The Borrower

Year: 1989
Rated: R
Run Time: 97 minutes
Production Company: Warner Home Video
Director: John McNaughton (Henry: Portrait of a Serial Killer)
Starring: Robert Dryer, Rae Dawn Chong, Tom Allard, Fat Alien Dick
T & A: Hell No
Son of A: Bitch

"The Next Head To Explode May Be Your Own"

The Animal! The Animal! Can anything stop (dum dum da dum) THE AN-I-MAL? No buster, nothing can stop THE ANIMAL. Fences? No. Barricades? No. How about the nuclear membrane? Bitch- no chance. It climbs up trees, alone or in threes. It makes a diggity sound. It fucks up ramps and crescent kicks gramps- and will knock your fat ass on the ground. Of course, the one thing the ANIMAL can't do (besides pour itself into that dress. Size 6? Jesus!) is make it through the shit stained entirety of THE BORROWER: quite possibly the greatest scandal to rock NOTC headquarters since BROTHER PHIL got his barbed, prehensile love pump lodged in Shamu's delicate blowhole during the Swimsuit Competition. But even those wounds eventually healed: pliable mammalian cartileges mended, milky genital scabs were formed, violated orifices once again pulsed with the ebb and flow of life. If only things could have been the same for THE BORROWER. As it stands (buffalo stance), THE BORROWER delivered unto us a mighty bitchslap from which there was no escape. Although we all tried desperately to spell relief (F-A-R-T): it was too late. Within the short span of 30 minutes, THE BORROWER had run buck wild on our asses: earning itself an undisputed pole position within the confines of THE SHIT LIST and a dishonorable (and pulpy) discharge from the asshole of Pickles the Wonder Mule.

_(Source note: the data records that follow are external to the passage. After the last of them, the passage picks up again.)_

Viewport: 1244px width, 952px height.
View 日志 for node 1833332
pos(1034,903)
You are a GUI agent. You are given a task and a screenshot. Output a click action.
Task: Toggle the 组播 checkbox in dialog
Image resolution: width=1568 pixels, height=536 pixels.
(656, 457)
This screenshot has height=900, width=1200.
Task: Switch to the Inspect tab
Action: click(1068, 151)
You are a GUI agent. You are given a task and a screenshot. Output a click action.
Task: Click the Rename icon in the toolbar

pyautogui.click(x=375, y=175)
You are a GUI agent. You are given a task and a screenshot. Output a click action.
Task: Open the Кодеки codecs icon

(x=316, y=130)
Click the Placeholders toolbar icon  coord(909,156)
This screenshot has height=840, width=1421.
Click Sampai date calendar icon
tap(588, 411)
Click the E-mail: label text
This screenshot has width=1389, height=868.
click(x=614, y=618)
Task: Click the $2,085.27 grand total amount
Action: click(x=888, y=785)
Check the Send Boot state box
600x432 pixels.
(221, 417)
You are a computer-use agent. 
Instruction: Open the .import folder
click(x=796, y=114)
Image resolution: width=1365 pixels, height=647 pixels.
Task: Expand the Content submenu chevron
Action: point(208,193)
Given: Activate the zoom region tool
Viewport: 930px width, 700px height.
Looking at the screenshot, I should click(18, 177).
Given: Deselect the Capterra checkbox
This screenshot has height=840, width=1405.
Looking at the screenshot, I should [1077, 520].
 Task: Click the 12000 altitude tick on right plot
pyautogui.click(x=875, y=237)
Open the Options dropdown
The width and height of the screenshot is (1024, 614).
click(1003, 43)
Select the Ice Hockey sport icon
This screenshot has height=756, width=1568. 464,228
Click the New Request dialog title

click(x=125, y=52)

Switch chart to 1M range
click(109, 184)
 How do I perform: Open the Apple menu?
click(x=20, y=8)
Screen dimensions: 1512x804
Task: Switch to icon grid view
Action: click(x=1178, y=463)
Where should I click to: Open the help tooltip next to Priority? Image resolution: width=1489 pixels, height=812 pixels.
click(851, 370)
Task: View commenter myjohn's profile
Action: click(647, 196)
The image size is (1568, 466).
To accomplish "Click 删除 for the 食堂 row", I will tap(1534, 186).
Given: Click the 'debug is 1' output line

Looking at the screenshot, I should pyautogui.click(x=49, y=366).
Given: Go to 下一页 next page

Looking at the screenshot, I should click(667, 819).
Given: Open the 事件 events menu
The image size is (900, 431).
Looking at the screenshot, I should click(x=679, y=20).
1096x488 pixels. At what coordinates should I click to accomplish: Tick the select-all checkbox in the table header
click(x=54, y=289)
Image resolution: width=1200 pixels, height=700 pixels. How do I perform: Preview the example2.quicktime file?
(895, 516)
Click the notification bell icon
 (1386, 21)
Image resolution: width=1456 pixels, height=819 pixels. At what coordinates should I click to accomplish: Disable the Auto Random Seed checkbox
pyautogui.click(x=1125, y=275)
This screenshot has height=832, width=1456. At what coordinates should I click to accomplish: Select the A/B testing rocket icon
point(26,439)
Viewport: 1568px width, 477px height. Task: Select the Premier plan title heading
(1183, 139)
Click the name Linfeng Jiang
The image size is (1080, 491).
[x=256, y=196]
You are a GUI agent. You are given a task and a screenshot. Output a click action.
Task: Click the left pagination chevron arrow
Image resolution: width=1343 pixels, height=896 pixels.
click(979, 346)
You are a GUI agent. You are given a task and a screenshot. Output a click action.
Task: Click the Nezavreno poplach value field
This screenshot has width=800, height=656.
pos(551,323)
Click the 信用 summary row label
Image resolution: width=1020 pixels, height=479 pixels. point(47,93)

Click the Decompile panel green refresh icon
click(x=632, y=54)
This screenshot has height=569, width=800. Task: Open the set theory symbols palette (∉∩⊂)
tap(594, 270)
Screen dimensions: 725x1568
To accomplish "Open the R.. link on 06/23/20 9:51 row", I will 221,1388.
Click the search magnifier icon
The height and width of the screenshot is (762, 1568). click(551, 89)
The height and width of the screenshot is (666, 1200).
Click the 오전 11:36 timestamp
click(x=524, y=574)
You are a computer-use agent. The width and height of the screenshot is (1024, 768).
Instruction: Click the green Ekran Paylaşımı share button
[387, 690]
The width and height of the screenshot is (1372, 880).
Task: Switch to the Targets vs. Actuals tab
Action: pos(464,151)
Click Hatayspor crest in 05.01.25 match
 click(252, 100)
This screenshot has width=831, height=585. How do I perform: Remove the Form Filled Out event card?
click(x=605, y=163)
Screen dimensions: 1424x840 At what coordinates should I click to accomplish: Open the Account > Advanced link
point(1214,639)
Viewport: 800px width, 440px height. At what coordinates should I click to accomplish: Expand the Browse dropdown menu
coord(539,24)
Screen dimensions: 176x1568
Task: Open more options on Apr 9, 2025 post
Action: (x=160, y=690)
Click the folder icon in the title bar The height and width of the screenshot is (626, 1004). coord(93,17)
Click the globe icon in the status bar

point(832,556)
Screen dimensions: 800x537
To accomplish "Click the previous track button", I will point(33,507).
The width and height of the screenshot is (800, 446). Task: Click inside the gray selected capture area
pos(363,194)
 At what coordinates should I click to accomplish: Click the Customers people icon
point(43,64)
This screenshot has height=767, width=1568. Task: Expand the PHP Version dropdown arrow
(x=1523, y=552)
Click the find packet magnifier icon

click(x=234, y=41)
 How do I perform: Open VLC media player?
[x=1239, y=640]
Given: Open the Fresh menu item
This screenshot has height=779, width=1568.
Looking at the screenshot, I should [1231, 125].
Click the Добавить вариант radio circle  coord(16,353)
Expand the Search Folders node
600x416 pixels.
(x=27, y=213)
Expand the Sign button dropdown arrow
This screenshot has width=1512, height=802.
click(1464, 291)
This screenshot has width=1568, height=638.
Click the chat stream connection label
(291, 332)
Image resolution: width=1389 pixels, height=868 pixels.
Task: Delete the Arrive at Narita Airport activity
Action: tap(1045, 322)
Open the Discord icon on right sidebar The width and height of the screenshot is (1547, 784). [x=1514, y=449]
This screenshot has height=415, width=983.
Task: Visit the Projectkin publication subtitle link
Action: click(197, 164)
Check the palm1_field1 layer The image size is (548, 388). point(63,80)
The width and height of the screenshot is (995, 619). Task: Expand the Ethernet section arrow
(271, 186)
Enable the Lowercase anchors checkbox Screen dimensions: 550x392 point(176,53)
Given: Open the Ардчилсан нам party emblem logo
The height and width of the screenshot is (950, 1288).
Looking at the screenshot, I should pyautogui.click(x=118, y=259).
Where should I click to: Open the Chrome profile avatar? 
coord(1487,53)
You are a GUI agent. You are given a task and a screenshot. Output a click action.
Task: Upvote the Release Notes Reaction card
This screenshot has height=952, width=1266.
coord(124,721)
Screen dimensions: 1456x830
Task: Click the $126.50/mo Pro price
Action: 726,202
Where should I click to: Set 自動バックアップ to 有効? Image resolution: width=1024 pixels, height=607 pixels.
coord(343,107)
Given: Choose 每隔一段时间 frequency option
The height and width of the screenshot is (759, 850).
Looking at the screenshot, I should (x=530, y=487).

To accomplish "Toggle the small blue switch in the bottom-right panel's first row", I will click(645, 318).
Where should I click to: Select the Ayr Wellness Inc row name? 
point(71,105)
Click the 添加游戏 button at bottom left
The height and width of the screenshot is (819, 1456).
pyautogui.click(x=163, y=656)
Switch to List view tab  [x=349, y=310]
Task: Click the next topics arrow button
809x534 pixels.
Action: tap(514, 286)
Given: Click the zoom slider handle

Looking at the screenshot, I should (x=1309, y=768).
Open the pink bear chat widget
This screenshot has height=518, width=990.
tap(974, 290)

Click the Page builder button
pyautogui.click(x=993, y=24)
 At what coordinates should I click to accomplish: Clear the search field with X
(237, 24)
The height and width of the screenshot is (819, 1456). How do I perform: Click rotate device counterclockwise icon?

Now before you turn up your bulbous snout in disgust and move on to other reviews that are worth a shit (like TRACTOR FACTOR and STUTTER CAMP N-N-NIGHTMARE), sit your white ass down. It's time that you got to know thy enemy. By fully understanding the mystical origins and genetic makeup of THE BORROWER, you can learn from our mistakes. By unlocking the secret nature of the beast you'll be able to spot a Shithouse Rat from miles away (in theory) and prevent a sizzling ass polyp like this from slipping past your defenses and on to your permanent record. The wise man learns from the deaths of others, so watch and learn:

THE PLOT: Even in the inky black depths of space, justice is served to the wicked. At least, that's what the Insectoid Rootie Poo Space Fag told "the borrower" right before his sentence was carried out. Convicted by Space Court for the wholesale slaughter of countless citizens of the Jitterbug Pinko Fag Empire, "the borrower" has been given a sentence that is only slightly less embarassing than the Singapore cane but guaranteed to hurt his ass even more: he's being exiled to SAN FRANCISCO in human form. Yes, human form. Ugly human form. And to make things even more unappetizing, the borrower's human body is subject to have its head EXPLODE at random intervals... leaving the decapitated shit-eater to steal other people's heads in order to survive. So what the local police are faced with is a never-ending trail of headless corpses and no obvious motive in their deaths. Fearing the presence a serial killer in their midst, they hit the streets in search of the culprit. Imagine their surprise when they discover that the murderer is an extra-terrestrial hard ass out to torture, maim, and kill!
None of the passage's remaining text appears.